### TASK BRIEF:
Rewrite the data below, putting "Goal" wherever "Instruction" appears and keeping everything else unchanged.

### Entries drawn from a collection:

/---

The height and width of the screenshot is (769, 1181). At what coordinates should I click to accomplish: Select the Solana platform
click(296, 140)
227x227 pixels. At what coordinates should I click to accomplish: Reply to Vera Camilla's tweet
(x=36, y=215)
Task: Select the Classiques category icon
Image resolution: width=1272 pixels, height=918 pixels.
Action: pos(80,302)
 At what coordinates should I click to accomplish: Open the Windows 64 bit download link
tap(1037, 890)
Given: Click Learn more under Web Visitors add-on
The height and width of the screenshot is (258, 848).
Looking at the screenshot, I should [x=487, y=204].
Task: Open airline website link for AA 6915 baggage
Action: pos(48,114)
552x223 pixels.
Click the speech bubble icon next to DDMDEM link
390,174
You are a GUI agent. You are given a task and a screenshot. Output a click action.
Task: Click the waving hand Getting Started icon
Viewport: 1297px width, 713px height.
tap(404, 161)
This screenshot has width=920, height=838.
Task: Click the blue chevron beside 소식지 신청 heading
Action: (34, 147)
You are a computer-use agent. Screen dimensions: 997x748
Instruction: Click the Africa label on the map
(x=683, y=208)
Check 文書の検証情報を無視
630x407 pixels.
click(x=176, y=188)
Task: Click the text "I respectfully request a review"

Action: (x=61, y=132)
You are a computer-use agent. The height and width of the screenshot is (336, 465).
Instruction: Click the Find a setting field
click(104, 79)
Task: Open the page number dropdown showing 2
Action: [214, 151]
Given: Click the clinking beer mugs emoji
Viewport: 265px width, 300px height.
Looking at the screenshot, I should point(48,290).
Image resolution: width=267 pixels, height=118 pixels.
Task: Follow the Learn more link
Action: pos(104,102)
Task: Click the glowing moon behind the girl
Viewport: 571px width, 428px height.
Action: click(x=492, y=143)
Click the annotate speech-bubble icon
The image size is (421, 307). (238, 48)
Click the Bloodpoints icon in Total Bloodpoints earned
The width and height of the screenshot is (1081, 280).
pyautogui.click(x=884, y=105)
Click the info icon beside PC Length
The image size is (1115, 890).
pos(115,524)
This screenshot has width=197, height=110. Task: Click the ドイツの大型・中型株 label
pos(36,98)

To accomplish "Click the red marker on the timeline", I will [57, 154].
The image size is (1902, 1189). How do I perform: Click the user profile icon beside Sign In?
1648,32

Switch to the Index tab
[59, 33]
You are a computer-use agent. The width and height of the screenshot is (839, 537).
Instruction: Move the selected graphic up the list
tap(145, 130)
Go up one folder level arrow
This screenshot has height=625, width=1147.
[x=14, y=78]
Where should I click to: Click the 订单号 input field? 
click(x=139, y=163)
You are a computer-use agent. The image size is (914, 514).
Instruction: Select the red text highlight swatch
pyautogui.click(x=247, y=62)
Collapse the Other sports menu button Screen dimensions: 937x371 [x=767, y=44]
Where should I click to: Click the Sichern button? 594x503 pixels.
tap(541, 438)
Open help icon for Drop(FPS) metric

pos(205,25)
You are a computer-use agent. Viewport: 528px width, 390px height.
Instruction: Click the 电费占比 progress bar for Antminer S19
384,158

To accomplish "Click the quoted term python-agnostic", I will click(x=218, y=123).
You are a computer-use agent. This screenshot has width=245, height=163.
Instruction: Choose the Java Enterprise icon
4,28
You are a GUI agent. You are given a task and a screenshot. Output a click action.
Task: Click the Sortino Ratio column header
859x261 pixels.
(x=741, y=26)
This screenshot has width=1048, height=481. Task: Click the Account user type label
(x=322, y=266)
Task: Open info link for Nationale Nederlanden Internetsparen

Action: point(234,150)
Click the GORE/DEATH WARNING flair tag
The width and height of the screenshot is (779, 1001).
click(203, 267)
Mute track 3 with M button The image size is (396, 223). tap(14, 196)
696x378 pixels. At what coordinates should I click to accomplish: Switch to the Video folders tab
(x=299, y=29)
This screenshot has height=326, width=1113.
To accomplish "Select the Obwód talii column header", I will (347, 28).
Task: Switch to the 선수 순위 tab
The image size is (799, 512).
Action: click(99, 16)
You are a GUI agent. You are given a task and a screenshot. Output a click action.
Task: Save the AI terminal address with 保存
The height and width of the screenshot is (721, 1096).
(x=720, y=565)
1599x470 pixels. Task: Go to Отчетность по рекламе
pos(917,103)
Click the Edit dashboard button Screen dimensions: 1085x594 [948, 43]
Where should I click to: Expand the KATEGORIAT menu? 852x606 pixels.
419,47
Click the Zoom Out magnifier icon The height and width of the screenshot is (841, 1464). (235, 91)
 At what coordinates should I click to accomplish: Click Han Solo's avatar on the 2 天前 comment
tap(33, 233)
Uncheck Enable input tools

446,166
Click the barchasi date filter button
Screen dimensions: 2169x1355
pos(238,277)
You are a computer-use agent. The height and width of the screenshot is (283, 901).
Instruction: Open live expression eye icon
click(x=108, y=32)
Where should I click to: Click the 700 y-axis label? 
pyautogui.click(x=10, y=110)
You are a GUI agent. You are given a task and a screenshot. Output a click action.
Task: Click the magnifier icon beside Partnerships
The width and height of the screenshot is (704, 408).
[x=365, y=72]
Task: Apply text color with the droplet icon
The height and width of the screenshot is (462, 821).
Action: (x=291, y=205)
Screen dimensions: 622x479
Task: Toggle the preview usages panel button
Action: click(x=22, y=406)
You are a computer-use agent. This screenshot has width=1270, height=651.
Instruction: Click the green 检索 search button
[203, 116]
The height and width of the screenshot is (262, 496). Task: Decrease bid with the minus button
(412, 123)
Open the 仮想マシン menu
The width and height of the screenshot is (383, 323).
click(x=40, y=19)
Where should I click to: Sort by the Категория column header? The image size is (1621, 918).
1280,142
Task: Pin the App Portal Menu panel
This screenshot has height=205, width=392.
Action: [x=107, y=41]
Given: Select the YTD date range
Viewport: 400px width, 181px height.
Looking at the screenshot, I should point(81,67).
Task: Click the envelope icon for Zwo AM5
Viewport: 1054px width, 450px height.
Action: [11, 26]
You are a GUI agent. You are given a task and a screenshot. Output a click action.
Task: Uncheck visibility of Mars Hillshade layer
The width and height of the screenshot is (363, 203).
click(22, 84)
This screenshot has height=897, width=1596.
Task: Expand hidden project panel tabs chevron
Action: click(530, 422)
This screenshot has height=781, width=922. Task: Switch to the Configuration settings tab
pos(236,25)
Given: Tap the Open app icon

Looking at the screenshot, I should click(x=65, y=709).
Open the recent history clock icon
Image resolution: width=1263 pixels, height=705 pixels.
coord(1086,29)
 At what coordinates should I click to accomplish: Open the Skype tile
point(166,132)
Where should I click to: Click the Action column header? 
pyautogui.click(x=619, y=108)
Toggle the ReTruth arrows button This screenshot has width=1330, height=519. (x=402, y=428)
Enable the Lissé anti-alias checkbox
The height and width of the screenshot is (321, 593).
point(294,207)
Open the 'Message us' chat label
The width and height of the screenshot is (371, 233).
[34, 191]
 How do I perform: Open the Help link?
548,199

\---

### SOLUTION TO THIS TASK:
The height and width of the screenshot is (769, 1181). At what coordinates should I click to accomplish: Select the Solana platform
click(296, 140)
227x227 pixels. At what coordinates should I click to accomplish: Reply to Vera Camilla's tweet
(x=36, y=215)
Task: Select the Classiques category icon
Image resolution: width=1272 pixels, height=918 pixels.
Action: pos(80,302)
 At what coordinates should I click to accomplish: Open the Windows 64 bit download link
tap(1037, 890)
Given: Click Learn more under Web Visitors add-on
The height and width of the screenshot is (258, 848).
Looking at the screenshot, I should [x=487, y=204].
Task: Open airline website link for AA 6915 baggage
Action: pos(48,114)
552x223 pixels.
Click the speech bubble icon next to DDMDEM link
390,174
You are a GUI agent. You are given a task and a screenshot. Output a click action.
Task: Click the waving hand Getting Started icon
Viewport: 1297px width, 713px height.
tap(404, 161)
This screenshot has width=920, height=838.
Task: Click the blue chevron beside 소식지 신청 heading
Action: (34, 147)
You are a computer-use agent. Screen dimensions: 997x748
Goal: Click the Africa label on the map
(x=683, y=208)
Check 文書の検証情報を無視
630x407 pixels.
click(x=176, y=188)
Task: Click the text "I respectfully request a review"

Action: (x=61, y=132)
You are a computer-use agent. The height and width of the screenshot is (336, 465).
Goal: Click the Find a setting field
click(104, 79)
Task: Open the page number dropdown showing 2
Action: [214, 151]
Given: Click the clinking beer mugs emoji
Viewport: 265px width, 300px height.
Looking at the screenshot, I should point(48,290).
Image resolution: width=267 pixels, height=118 pixels.
Task: Follow the Learn more link
Action: pos(104,102)
Task: Click the glowing moon behind the girl
Viewport: 571px width, 428px height.
Action: click(x=492, y=143)
Click the annotate speech-bubble icon
The image size is (421, 307). (238, 48)
Click the Bloodpoints icon in Total Bloodpoints earned
The width and height of the screenshot is (1081, 280).
pyautogui.click(x=884, y=105)
Click the info icon beside PC Length
The image size is (1115, 890).
pos(115,524)
This screenshot has width=197, height=110. Task: Click the ドイツの大型・中型株 label
pos(36,98)

To accomplish "Click the red marker on the timeline", I will [57, 154].
The image size is (1902, 1189). How do I perform: Click the user profile icon beside Sign In?
1648,32

Switch to the Index tab
[59, 33]
You are a computer-use agent. The width and height of the screenshot is (839, 537).
Goal: Move the selected graphic up the list
tap(145, 130)
Go up one folder level arrow
This screenshot has height=625, width=1147.
[x=14, y=78]
Where should I click to: Click the 订单号 input field? 
click(x=139, y=163)
You are a computer-use agent. The image size is (914, 514).
Goal: Select the red text highlight swatch
pyautogui.click(x=247, y=62)
Collapse the Other sports menu button Screen dimensions: 937x371 [x=767, y=44]
Where should I click to: Click the Sichern button? 594x503 pixels.
tap(541, 438)
Open help icon for Drop(FPS) metric

pos(205,25)
You are a computer-use agent. Viewport: 528px width, 390px height.
Goal: Click the 电费占比 progress bar for Antminer S19
384,158

To accomplish "Click the quoted term python-agnostic", I will click(x=218, y=123).
You are a computer-use agent. This screenshot has width=245, height=163.
Goal: Choose the Java Enterprise icon
4,28
You are a GUI agent. You are given a task and a screenshot. Output a click action.
Task: Click the Sortino Ratio column header
859x261 pixels.
(x=741, y=26)
This screenshot has width=1048, height=481. Task: Click the Account user type label
(x=322, y=266)
Task: Open info link for Nationale Nederlanden Internetsparen

Action: point(234,150)
Click the GORE/DEATH WARNING flair tag
The width and height of the screenshot is (779, 1001).
click(203, 267)
Mute track 3 with M button The image size is (396, 223). tap(14, 196)
696x378 pixels. At what coordinates should I click to accomplish: Switch to the Video folders tab
(x=299, y=29)
This screenshot has height=326, width=1113.
To accomplish "Select the Obwód talii column header", I will (347, 28).
Task: Switch to the 선수 순위 tab
The image size is (799, 512).
Action: click(99, 16)
You are a GUI agent. You are given a task and a screenshot. Output a click action.
Task: Save the AI terminal address with 保存
The height and width of the screenshot is (721, 1096).
(x=720, y=565)
1599x470 pixels. Task: Go to Отчетность по рекламе
pos(917,103)
Click the Edit dashboard button Screen dimensions: 1085x594 [948, 43]
Where should I click to: Expand the KATEGORIAT menu? 852x606 pixels.
419,47
Click the Zoom Out magnifier icon The height and width of the screenshot is (841, 1464). (235, 91)
 At what coordinates should I click to accomplish: Click Han Solo's avatar on the 2 天前 comment
tap(33, 233)
Uncheck Enable input tools

446,166
Click the barchasi date filter button
Screen dimensions: 2169x1355
pos(238,277)
You are a computer-use agent. The height and width of the screenshot is (283, 901).
Goal: Open live expression eye icon
click(x=108, y=32)
Where should I click to: Click the 700 y-axis label? 
pyautogui.click(x=10, y=110)
You are a GUI agent. You are given a task and a screenshot. Output a click action.
Task: Click the magnifier icon beside Partnerships
The width and height of the screenshot is (704, 408).
[x=365, y=72]
Task: Apply text color with the droplet icon
The height and width of the screenshot is (462, 821).
Action: (x=291, y=205)
Screen dimensions: 622x479
Task: Toggle the preview usages panel button
Action: click(x=22, y=406)
You are a computer-use agent. This screenshot has width=1270, height=651.
Goal: Click the green 检索 search button
[203, 116]
The height and width of the screenshot is (262, 496). Task: Decrease bid with the minus button
(412, 123)
Open the 仮想マシン menu
The width and height of the screenshot is (383, 323).
click(x=40, y=19)
Where should I click to: Sort by the Категория column header? The image size is (1621, 918).
1280,142
Task: Pin the App Portal Menu panel
This screenshot has height=205, width=392.
Action: [x=107, y=41]
Given: Select the YTD date range
Viewport: 400px width, 181px height.
Looking at the screenshot, I should point(81,67).
Task: Click the envelope icon for Zwo AM5
Viewport: 1054px width, 450px height.
Action: [11, 26]
You are a GUI agent. You are given a task and a screenshot. Output a click action.
Task: Uncheck visibility of Mars Hillshade layer
The width and height of the screenshot is (363, 203).
click(22, 84)
This screenshot has height=897, width=1596.
Task: Expand hidden project panel tabs chevron
Action: click(530, 422)
This screenshot has height=781, width=922. Task: Switch to the Configuration settings tab
pos(236,25)
Given: Tap the Open app icon

Looking at the screenshot, I should click(x=65, y=709).
Open the recent history clock icon
Image resolution: width=1263 pixels, height=705 pixels.
coord(1086,29)
 At what coordinates should I click to accomplish: Open the Skype tile
point(166,132)
Where should I click to: Click the Action column header? 
pyautogui.click(x=619, y=108)
Toggle the ReTruth arrows button This screenshot has width=1330, height=519. (x=402, y=428)
Enable the Lissé anti-alias checkbox
The height and width of the screenshot is (321, 593).
point(294,207)
Open the 'Message us' chat label
The width and height of the screenshot is (371, 233).
[34, 191]
 How do I perform: Open the Help link?
548,199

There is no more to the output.